In the material below, find the line that contains "The image size is (1290, 595)." and the line that contains "At what coordinates", then write out exactly those two lines and everything between them.

===

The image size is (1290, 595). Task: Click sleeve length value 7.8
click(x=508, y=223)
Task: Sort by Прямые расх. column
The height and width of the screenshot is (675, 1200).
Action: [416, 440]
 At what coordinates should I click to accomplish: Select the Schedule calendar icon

===

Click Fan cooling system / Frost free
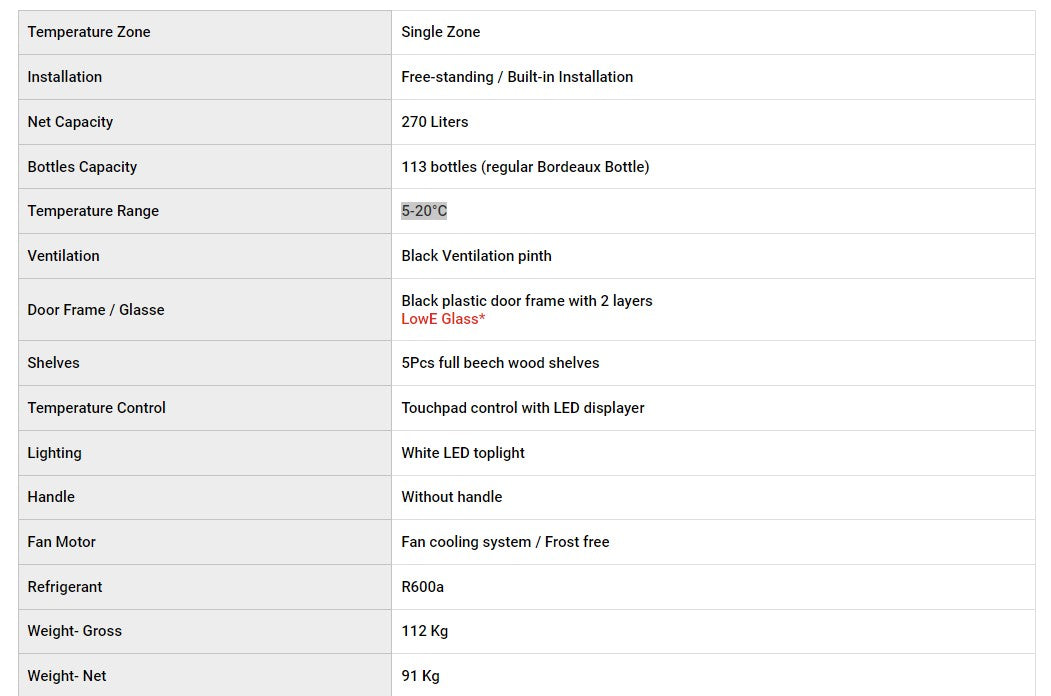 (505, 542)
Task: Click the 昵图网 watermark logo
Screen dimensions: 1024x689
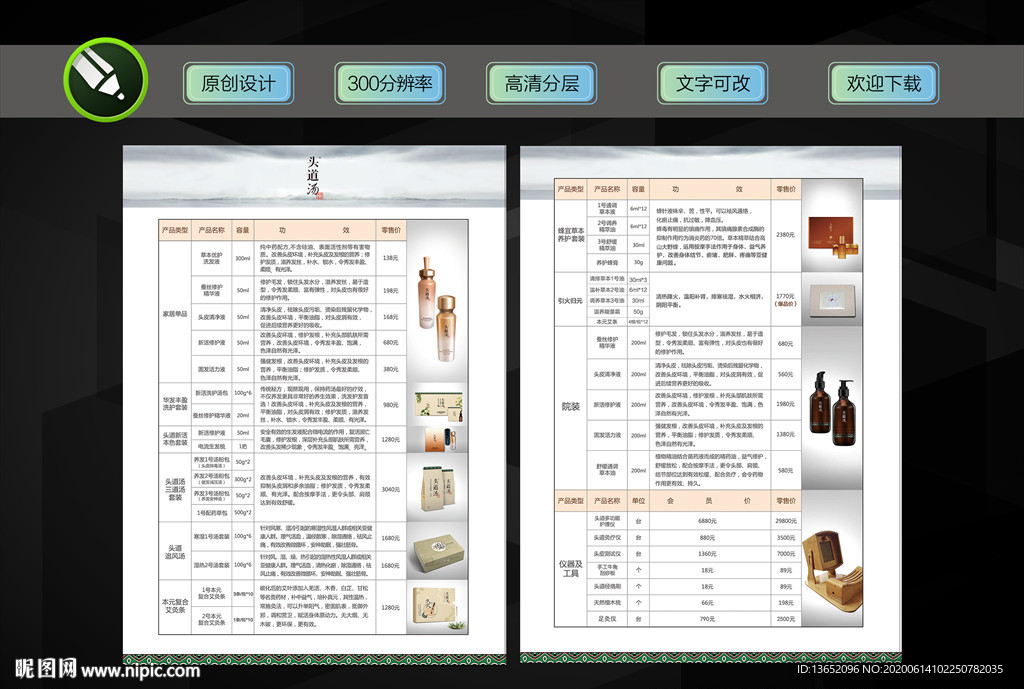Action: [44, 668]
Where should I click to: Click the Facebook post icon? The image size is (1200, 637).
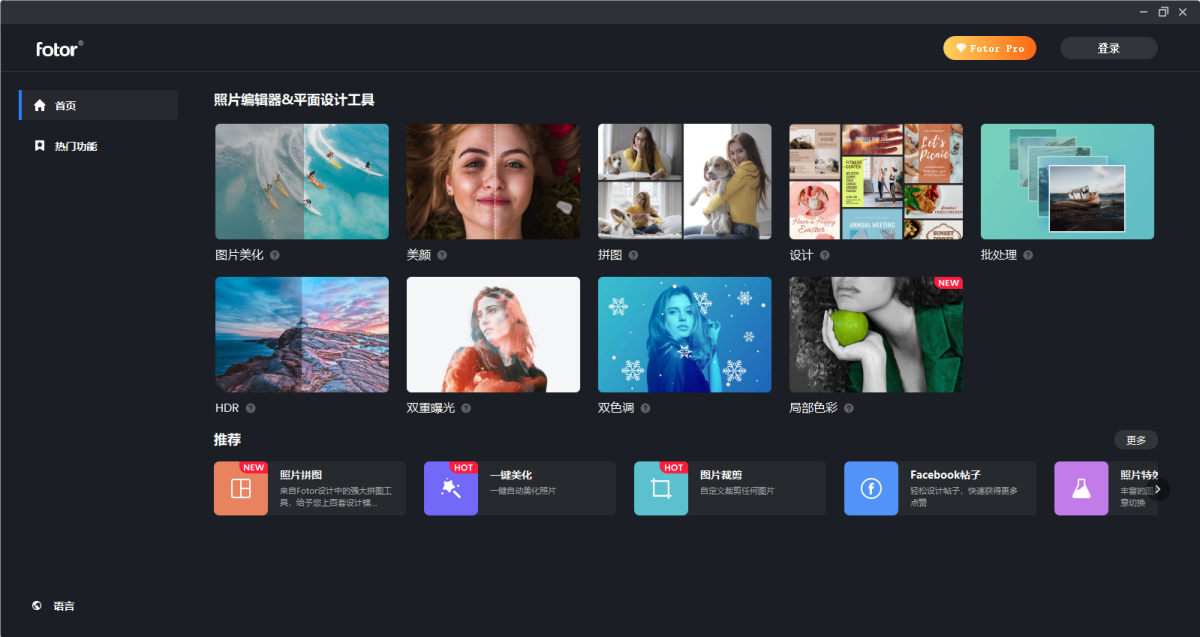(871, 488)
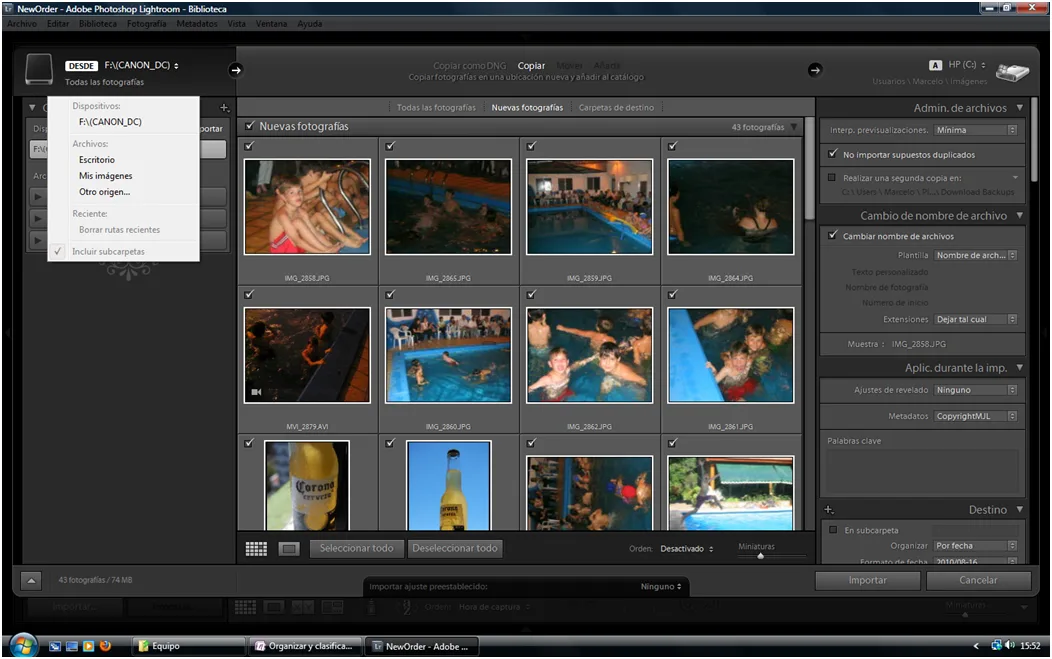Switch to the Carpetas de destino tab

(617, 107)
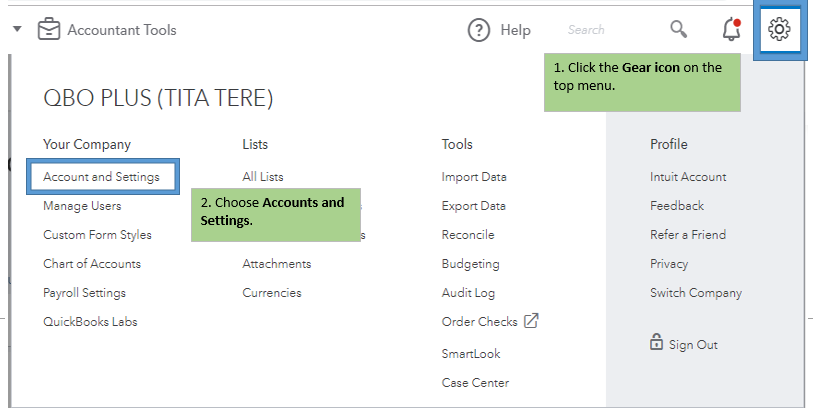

===

EXERCISE RESPONSE:
The image size is (1290, 595). Task: Click sleeve length value 7.8
click(x=508, y=223)
Task: Sort by Прямые расх. column
The height and width of the screenshot is (675, 1200).
Action: [416, 440]
 At what coordinates should I click to accomplish: Select the Schedule calendar icon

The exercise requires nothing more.